» **Problem description**: Give the data below again exactly as written, without its pictures.

(Stored data)
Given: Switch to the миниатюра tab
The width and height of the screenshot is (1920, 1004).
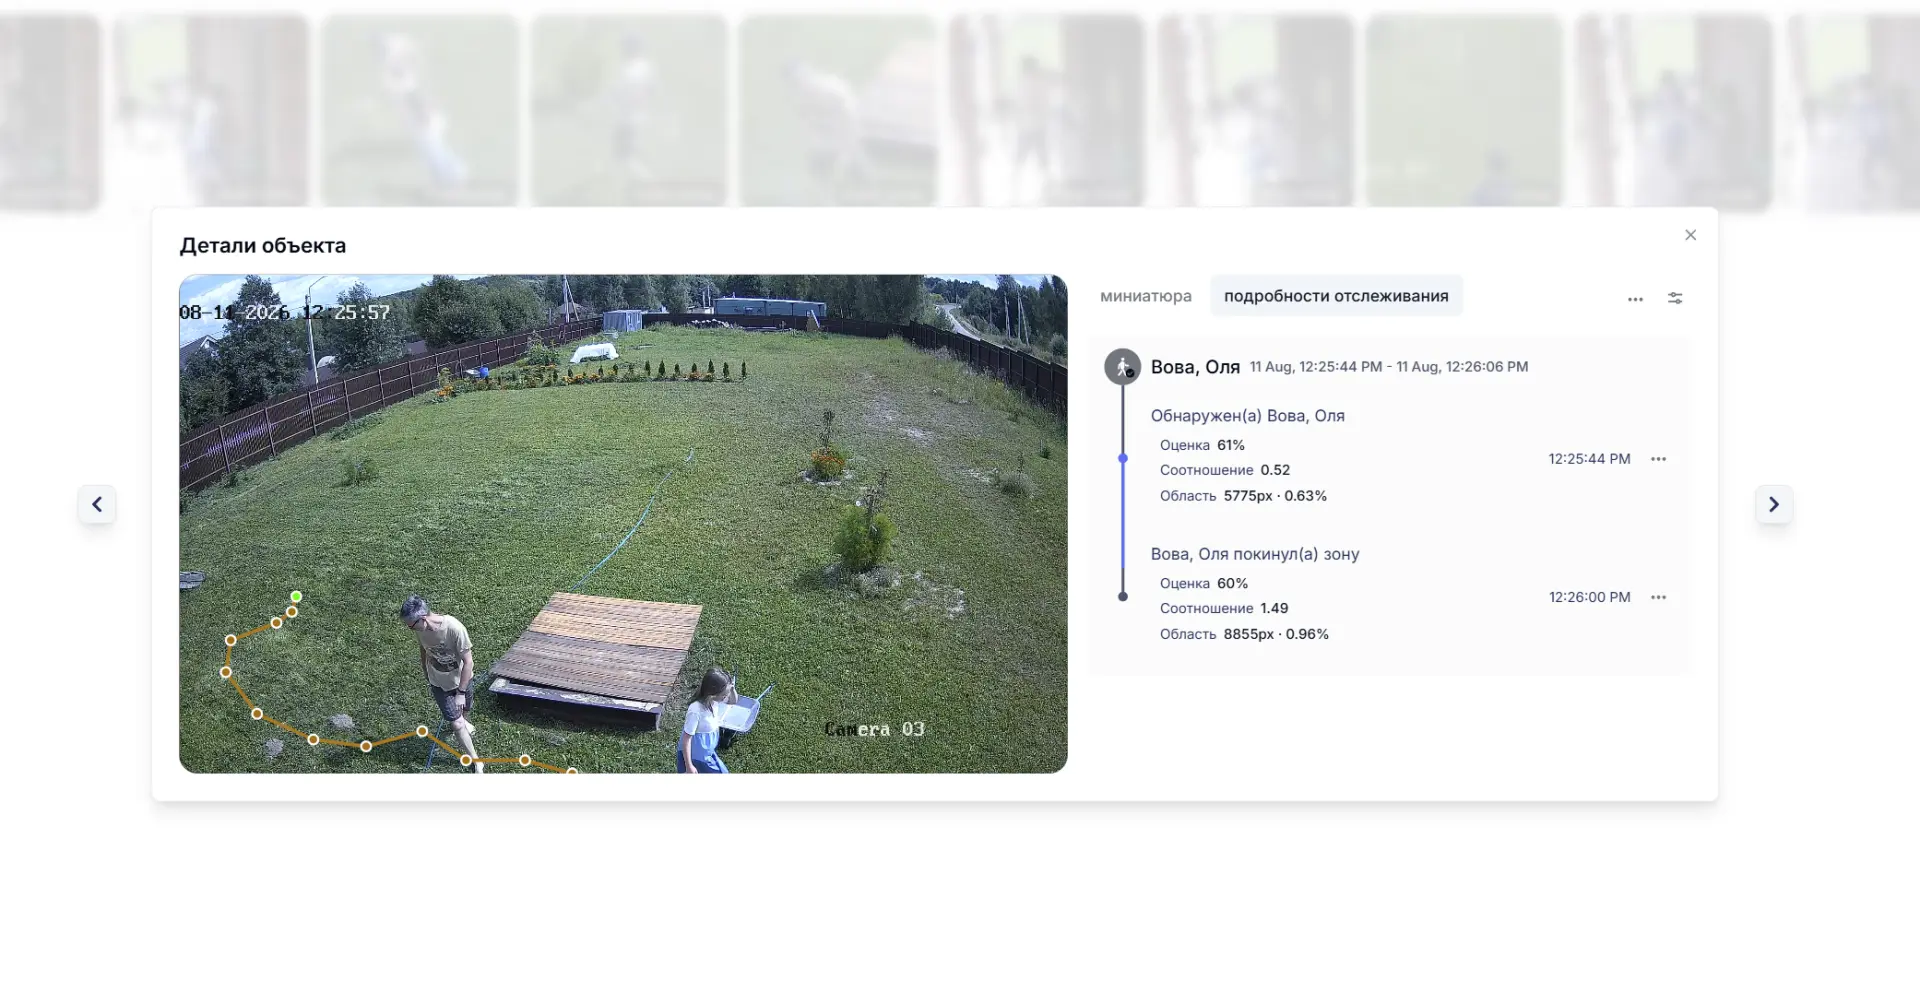Looking at the screenshot, I should click(1146, 296).
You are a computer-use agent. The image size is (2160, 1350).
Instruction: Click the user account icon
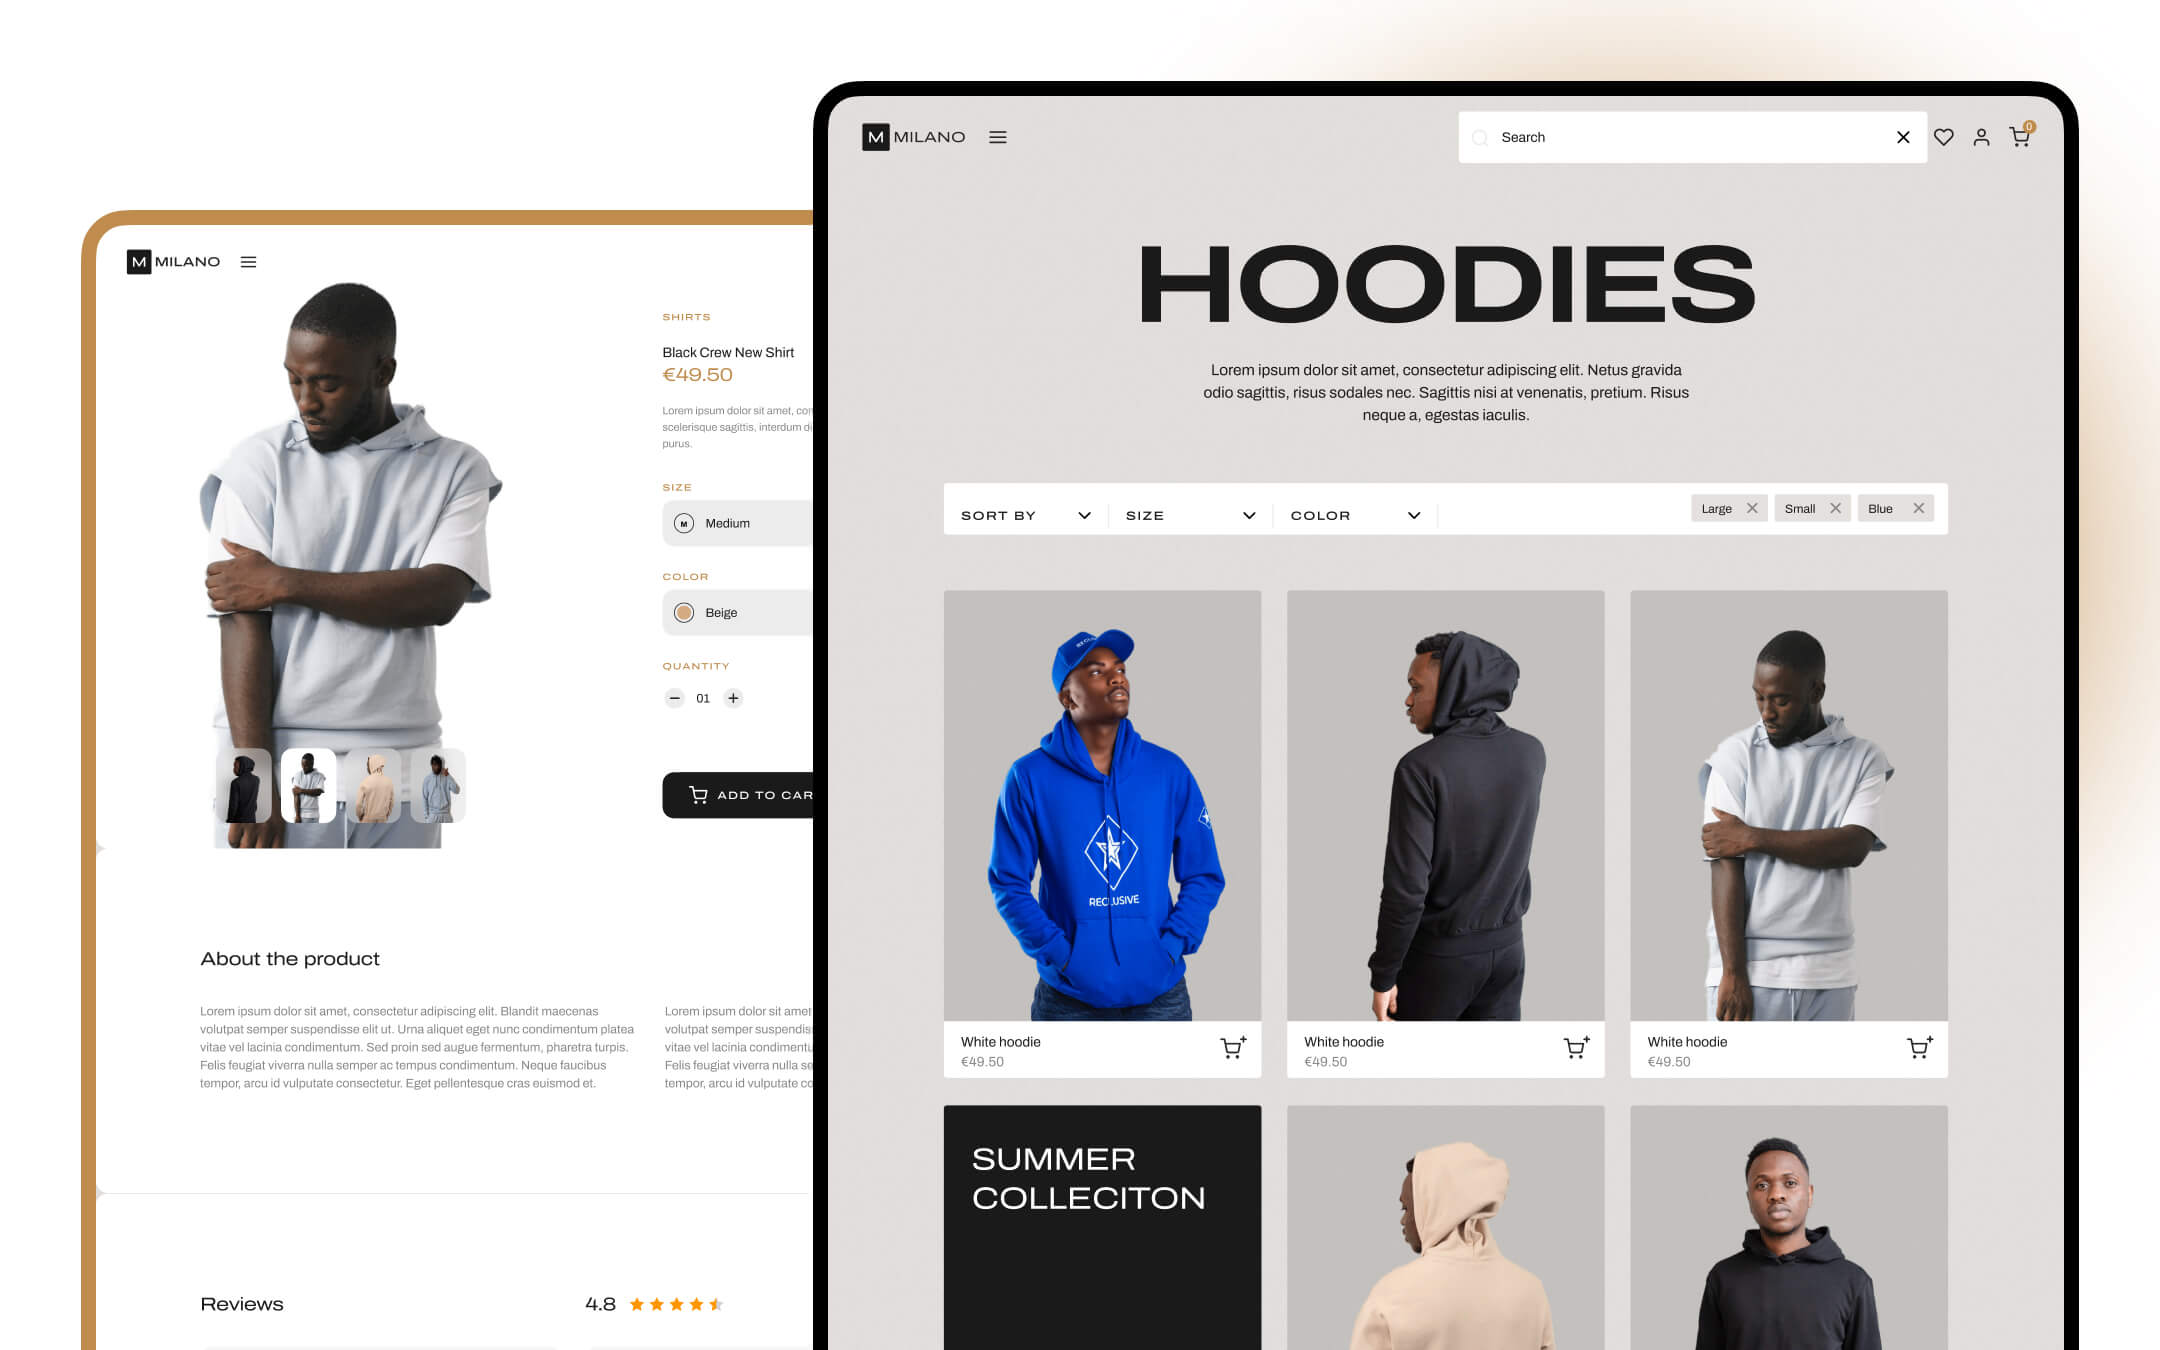(1981, 137)
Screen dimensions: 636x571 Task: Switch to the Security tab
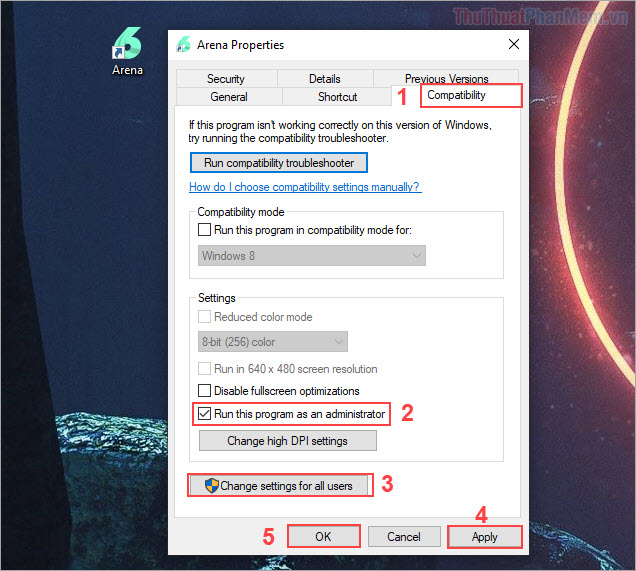[x=226, y=79]
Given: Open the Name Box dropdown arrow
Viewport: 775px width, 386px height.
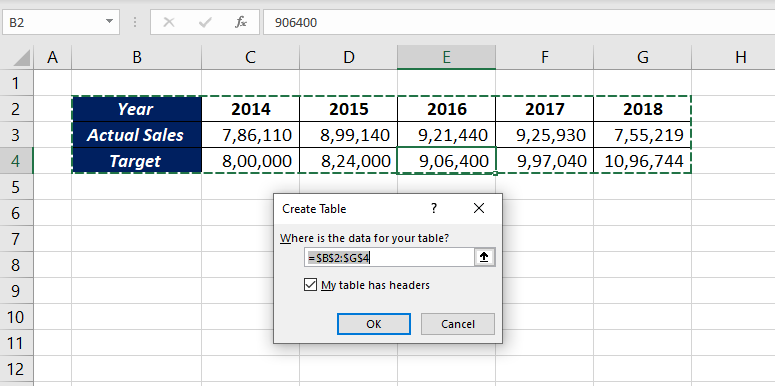Looking at the screenshot, I should tap(109, 23).
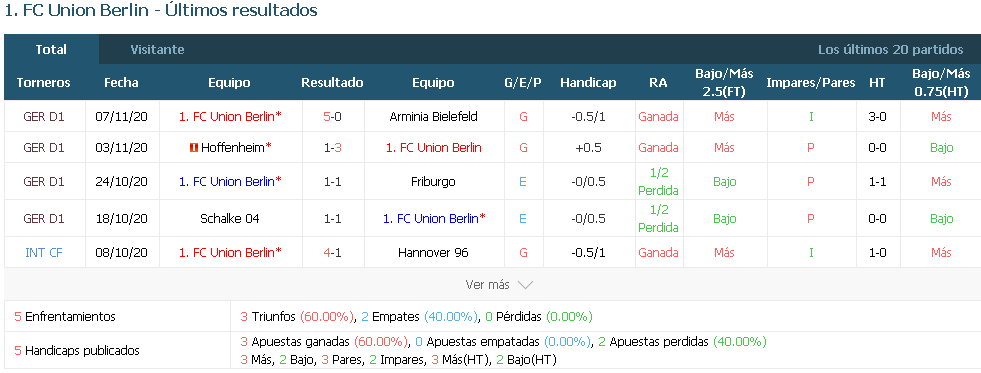Click the Impares/Pares column header
Viewport: 981px width, 373px height.
click(811, 83)
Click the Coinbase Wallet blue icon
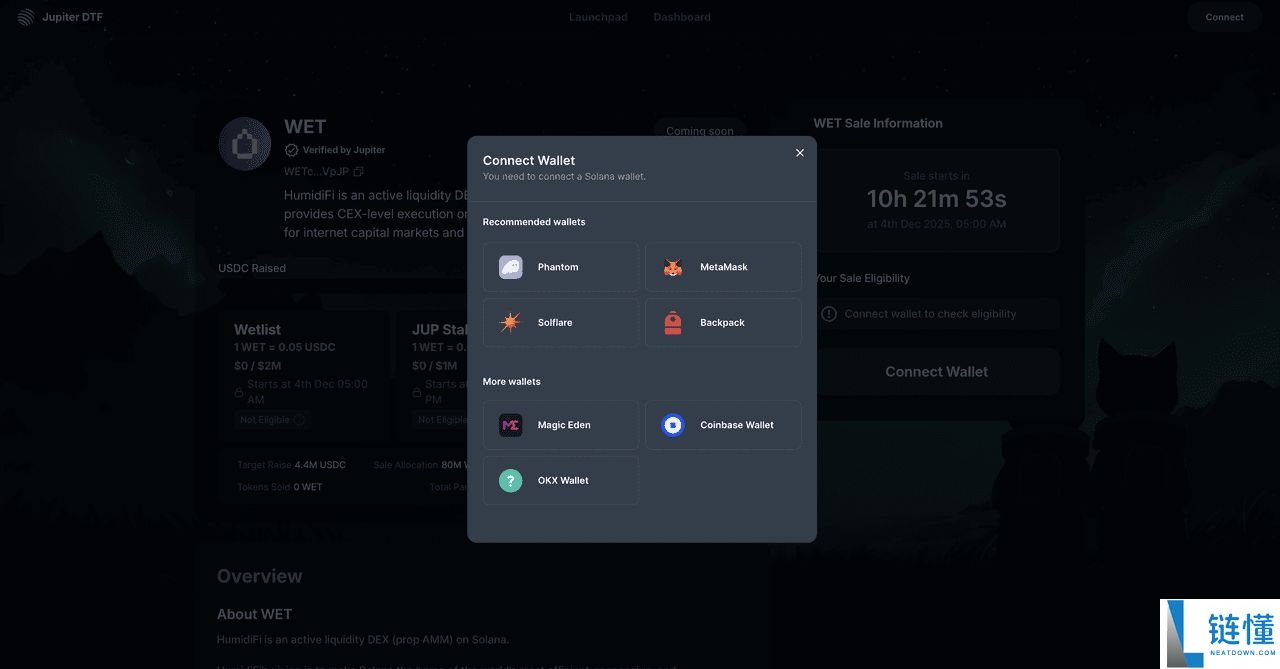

» **Answer for the task**:
Given: Switch to the миниатюра tab
The width and height of the screenshot is (1920, 1004).
Looking at the screenshot, I should click(1146, 296).
You are a computer-use agent. The image size is (2160, 1350).
Instruction: Click the user account icon
(1981, 137)
Screen dimensions: 636x571 Task: Switch to the Security tab
[x=226, y=79]
Given: Open the Name Box dropdown arrow
Viewport: 775px width, 386px height.
Looking at the screenshot, I should tap(109, 23).
Click the Impares/Pares column header
Viewport: 981px width, 373px height.
click(811, 83)
Click the Coinbase Wallet blue icon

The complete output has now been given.